File: Realignment.rst

package info (click to toggle)
seqan2 2.5.2-1
links: PTS, VCS
area: main
in suites: forky, sid
size: 228,748 kB
sloc: cpp: 257,602; ansic: 91,967; python: 8,326; sh: 1,056; xml: 570; makefile: 229; awk: 51; javascript: 21
file content (85 lines) | stat: -rw-r--r-- 3,626 bytes
parent folder | download | duplicates (9)
.. sidebar:: ToC

    .. contents::

.. _tutorial-algorithms-realignment:

Realignment
===========

.. TODO should be greatly fleshed out!

Learning Objective
  In this tutorial, you will learn how to refine multi-sequence alignments in a fragment store.
  This can be useful for refining multi-read alignments around indels prior to small variant calling.
  After completing the tutorial, you will be able to load reads into a fragment store and compute a realignment.

Difficulty
  Advanced

Duration
  30 min

Prerequisites
  :ref:`tutorial-datastructures-store-fragment-store`

A common task in NGS data analysis is small variant calling (SNVs or indels with a length of up to 10 bp) after the read mapping step.
Usually, one considers the "pileup" of the reads and looks for variant signatures (e.g. a certain number of non-reference characters in the aligned reads).
Usually, read mappers compute pairwise alignments of each read and the reference and store them in a SAM or BAM file.
In the absence of indels, such pairwise alignments can be converted to a multi-read alignment without problems.
However, there can be an undesired multi-read alignment around indels (Figure 1).

.. 
   Commented out because of missing picture in source dir.
   .. figure:: raw_alignment.png
       :alt: MSA as interpolated from pairwise alignments.

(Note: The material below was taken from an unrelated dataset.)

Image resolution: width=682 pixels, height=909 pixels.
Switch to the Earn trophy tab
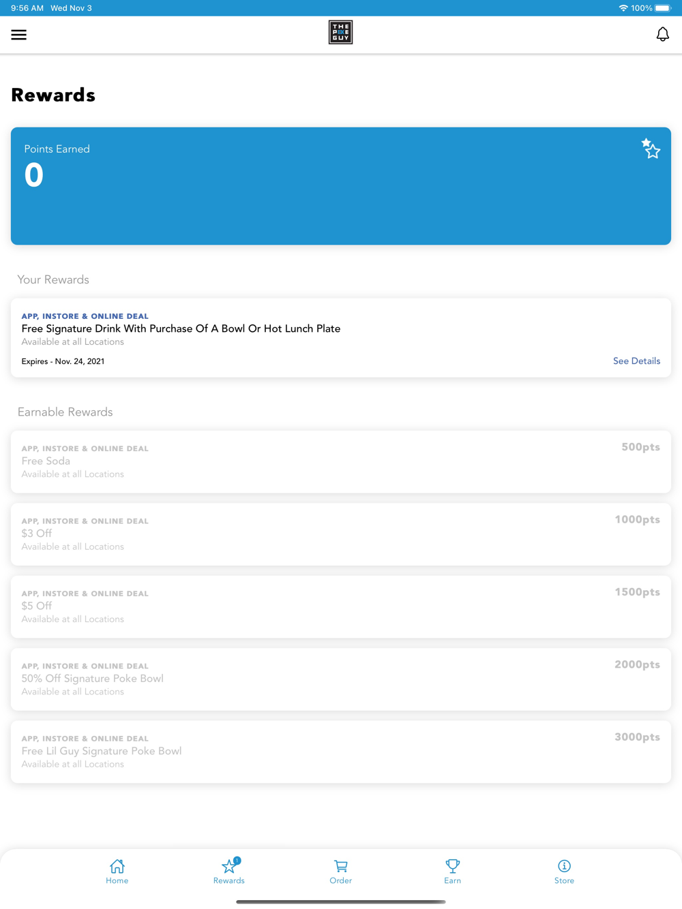[452, 871]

The task of improving such an alignment is called **realignment** and there is a small number of algorithms and tools available for realignment.
This tutorial describes the ``<seqan/realign.h>`` module which implements a variant of the ReAligner algorithm by Anson and Myers :cite:`Anson1997`.

Getting Started
---------------

Consider the following program.
It creates a fragment store and then reads a small reference (with a length of 2kb) from a FASTA file and also a SAM file with reads spanning a complex indel region at 1060 ~ 1140. 
Finally, it prints the multi-read alignment around this position using :dox:`AlignedReadLayout`.

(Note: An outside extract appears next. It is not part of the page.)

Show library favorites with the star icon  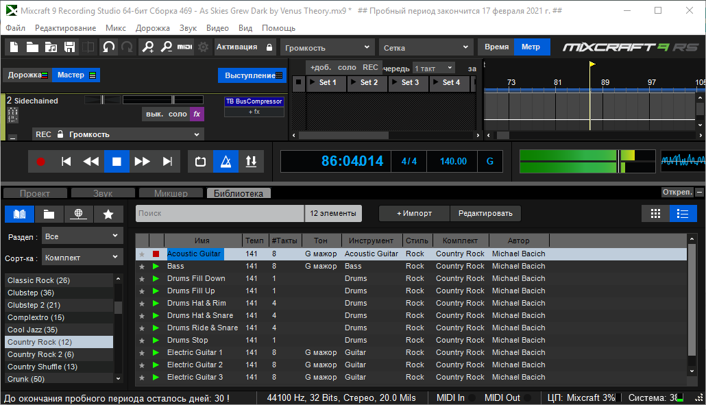[x=108, y=214]
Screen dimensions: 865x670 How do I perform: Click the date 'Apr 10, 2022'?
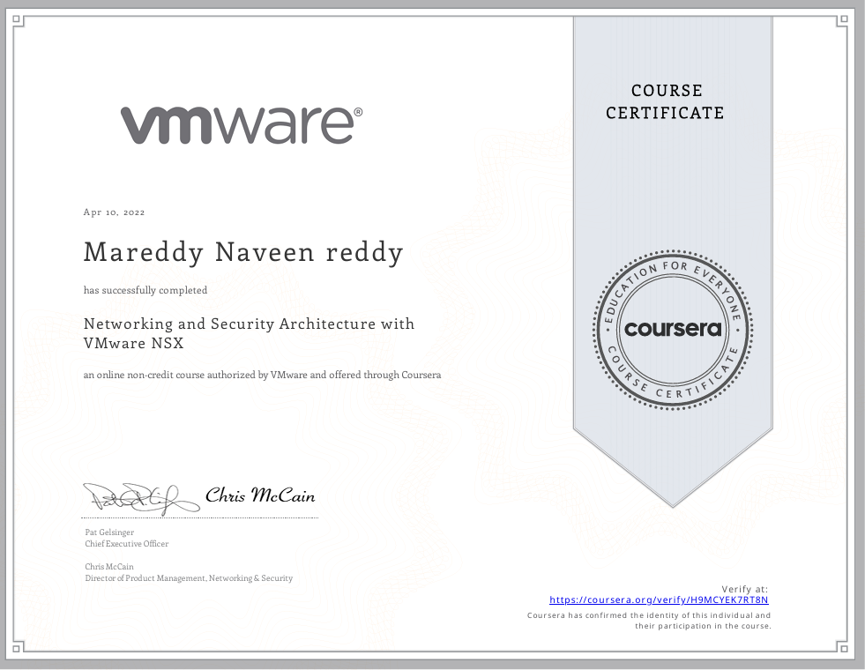click(114, 212)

.. includefrags:: demos/tutorial/realignment/step1.cpp

The output of the program is as follows:

.. includefrags:: demos/tutorial/realignment/step1.cpp.stdout

**Figure 1:** An example of a multi-read alignment from pairwise alignments

Performing the Realignment
--------------------------

We can now use the function :dox:`reAlignment` for performing a realignment of the reads in the fragment store.

contigID
  The numeric ID of the contig to realign.
realignmentMethod
  Whether to use linear (0) or affine gap costs (1).
  It is recommended to use affine gap costs.
bandwidth
  The bandwidth to use in the realignment step.
includeReference
  Whether or not to include the reference as a pseudo read.

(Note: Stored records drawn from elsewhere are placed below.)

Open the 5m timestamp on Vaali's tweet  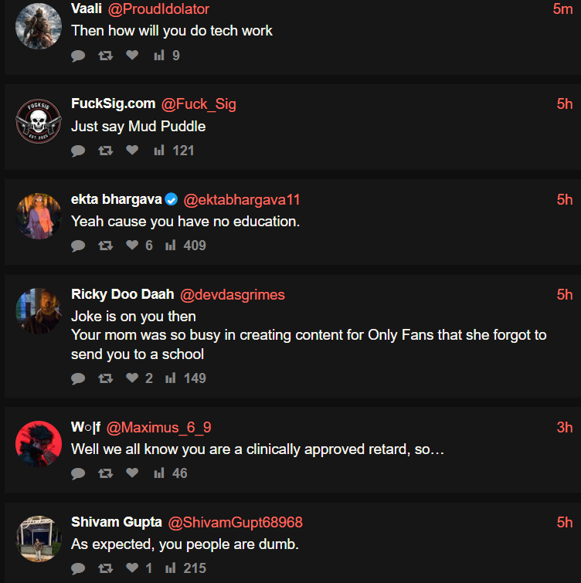coord(562,9)
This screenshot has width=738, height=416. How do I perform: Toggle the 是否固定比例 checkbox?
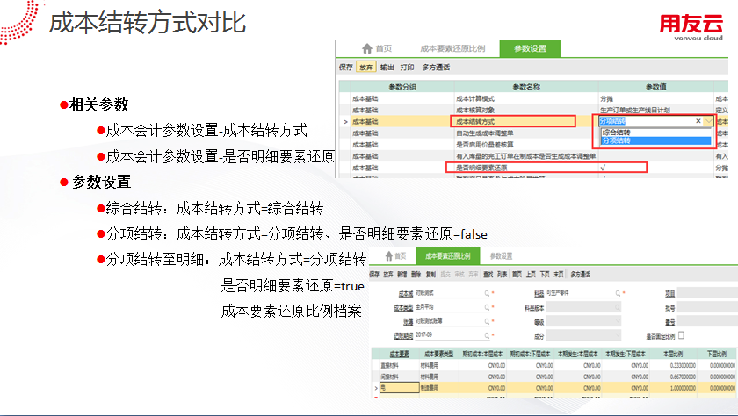(x=680, y=335)
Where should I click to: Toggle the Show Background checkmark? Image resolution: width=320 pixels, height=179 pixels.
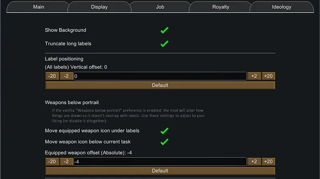164,30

The algorithm works as follows:
A profile is computed, with a count of each base and the gap character at each position in the multi-read alignment.
Each read is taken and aligned against this profile.
This is repeated until convergence.
Finally, the consensus of the multi-read alignment is written into ``store.contigStore[contigID].seq``.

The parameter ``bandwidth`` controls the bandwidth of the banded alignment used in the alignment of reads against the profile.
If ``includeReference`` is ``true`` then the reference is added as a pseudo-read (a new read at the end of the read store).
This can be used for computing alignments of the reads agains the original reference.

.. includefrags:: demos/tutorial/realignment/step2.cpp

Here is the program's output.
The reference pseudo-read is here shown as the first read (second row) below the reference (first row).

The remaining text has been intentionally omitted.